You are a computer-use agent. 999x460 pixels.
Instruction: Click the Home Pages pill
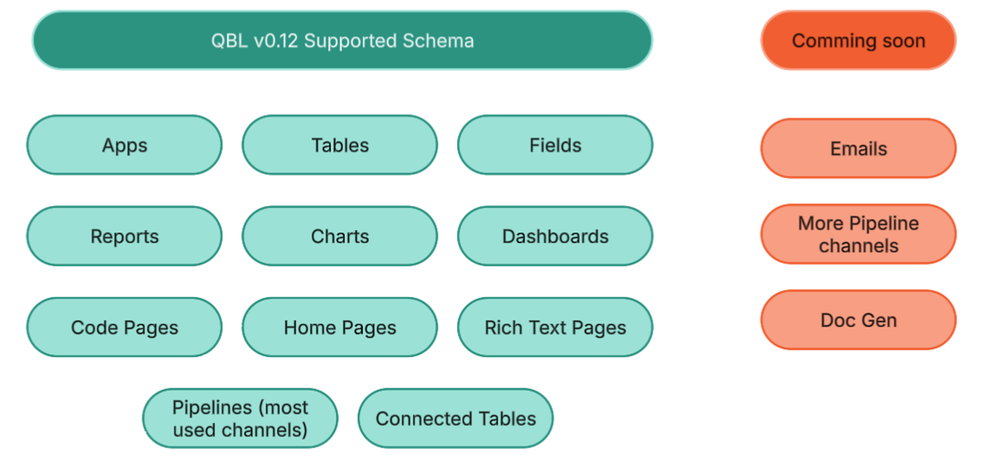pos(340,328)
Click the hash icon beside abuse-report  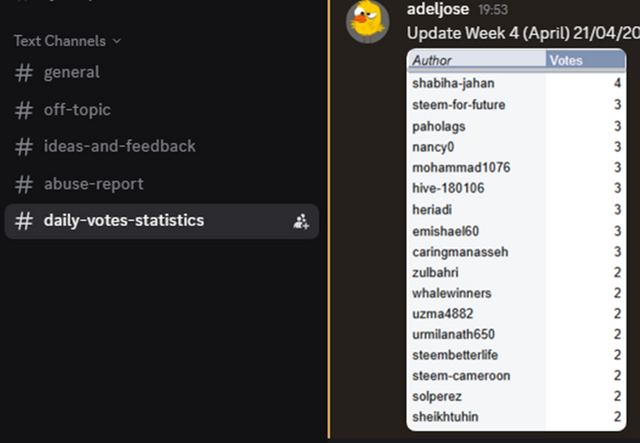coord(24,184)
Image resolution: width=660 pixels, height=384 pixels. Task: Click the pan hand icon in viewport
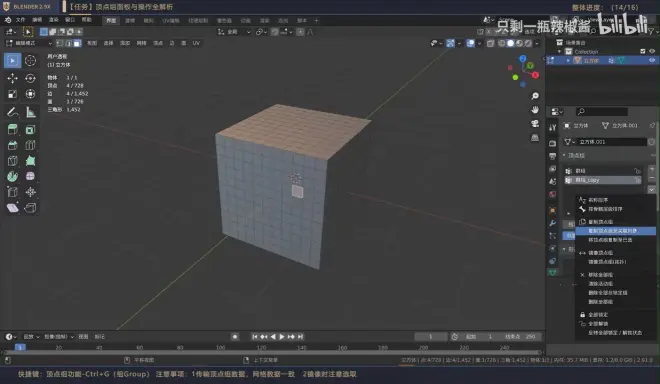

◆ ◆ ◆

| HOW TO COMPLETE THIS TASK |
Whenever a line of the records holds the string "pixels", pick it out and copy it.

| REPLY |
You are a computer-use agent. 999x460 pixels.
Image resolution: width=660 pixels, height=384 pixels. Task: Click the pan hand icon in viewport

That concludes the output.